Bislang steckte Alexa nur in den beiden Amazon-Geräten Echo und Dot, mit denen man sich unterhalten kann. Der Amazon-Dienst kann Fragen beantworten («Wie hoch ist die Zugspitze?»), Nachrichten vorlesen, Einkaufslisten verwalten oder Musik abspielen. Auf der CES 2017 in Las Vegas war Alexa nun auf unzähligen Ständen zu sehen, denn der US-Konzern hatte die Programmschnittstelle (API) zu dem Sprachdienst vor einigen Monaten für andere Hersteller geöffnet. Rund 700 neue Geräte oder Dienste, die mit Amazon Alexa zu tun haben, wurden schließlich auf der CES gezählt, ohne dass der Konzern überhaupt mit einem eigenen Stand auf der Messe vertreten war.

Der südkoreanische Elektronikriese LG beispielsweise packte Alexa in einen «smarten» Kühlschrank und seinen Hausroboter «Hub». Ford stellte seine Modelle Fusion und F-150 mit Alexa-Unterstützung vor.

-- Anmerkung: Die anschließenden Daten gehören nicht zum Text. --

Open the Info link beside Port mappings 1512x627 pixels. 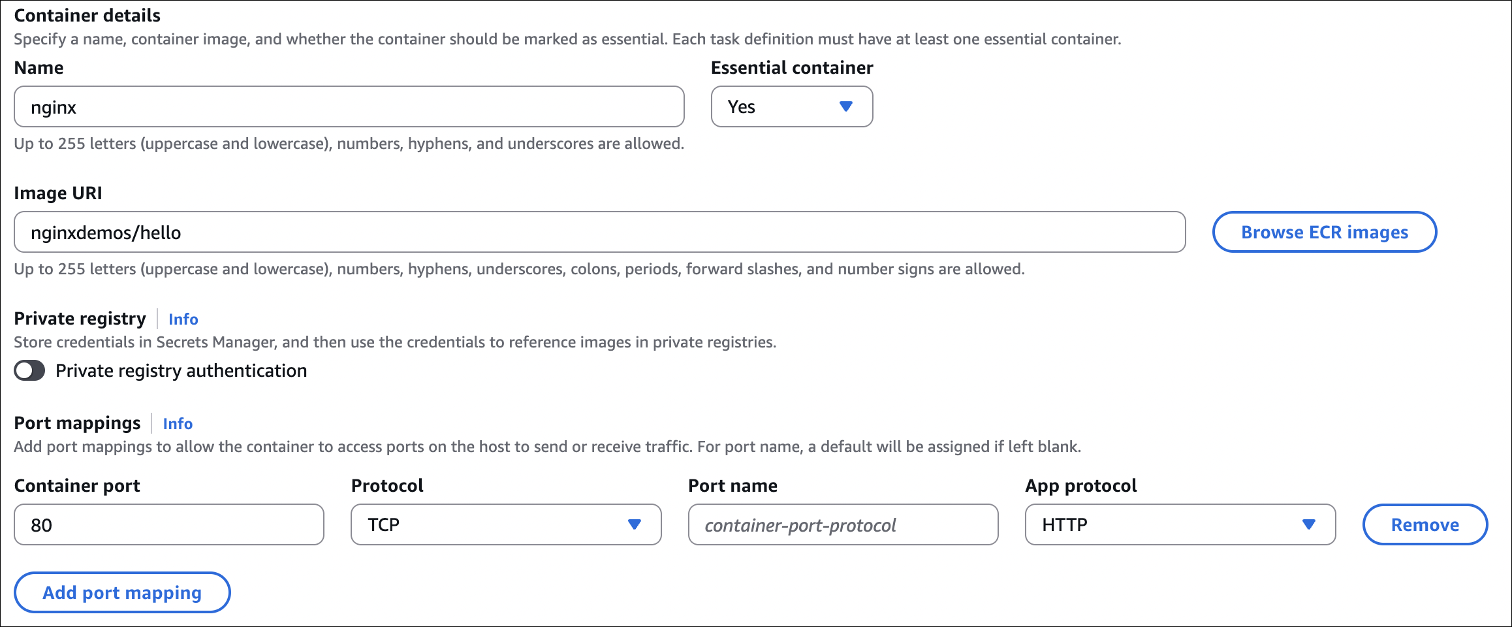point(178,424)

Und auch Volkswagen und BMW setzen auf den Amazon-Dienst: Mit Alexa kann man zu Hause beispielsweise überprüfen, ob das vernetzte Auto vollgetankt ist. Außerdem kann man mit dem Sprachservice Navigationsziele vor Antritt einer Reise an den Wagen schicken.

Bei den TV-Gerätemarken Westinghouse, Element und Seiki verwandelt Alexa die TV-Geräte quasi in einen Amazon-Fernseher, der mit Hilfe der Fire-TV-Plattform auch auf die Mediathek von Amazon zugreifen kann. Beim chinesischen Smartphone-Hersteller Huawei soll Alexa dabei helfen, Apple vom Platz zwei der Top-Ten-Liste zu verdrängen und stärker zum Marktführer Samsung aufzuschließen. Bei der Allgegenwart von Alexa auf der Messe in Las Vegas wundert es nicht, dass Fachportale wie «The Verge» und «CNet» einmütig Alexa zum Star der CES 2017 kürten.

Interessante Impulse setzte die CES 2017 aber auch bei den Fernsehgeräten und Personal Computern, zwei Geräte-Kategorien, die in den vergangenen Jahren kaum Aufmerksamkeit auf sich ziehen konnten. Bei den Fernsehern ist inzwischen eine UHD-Auflösung (4K) quasi Standard. Und die meisten Geräte beherrschen auch das HDR-Verfahren («High Dynamic Range»), das besonders hohe Bildkontraste ermöglicht.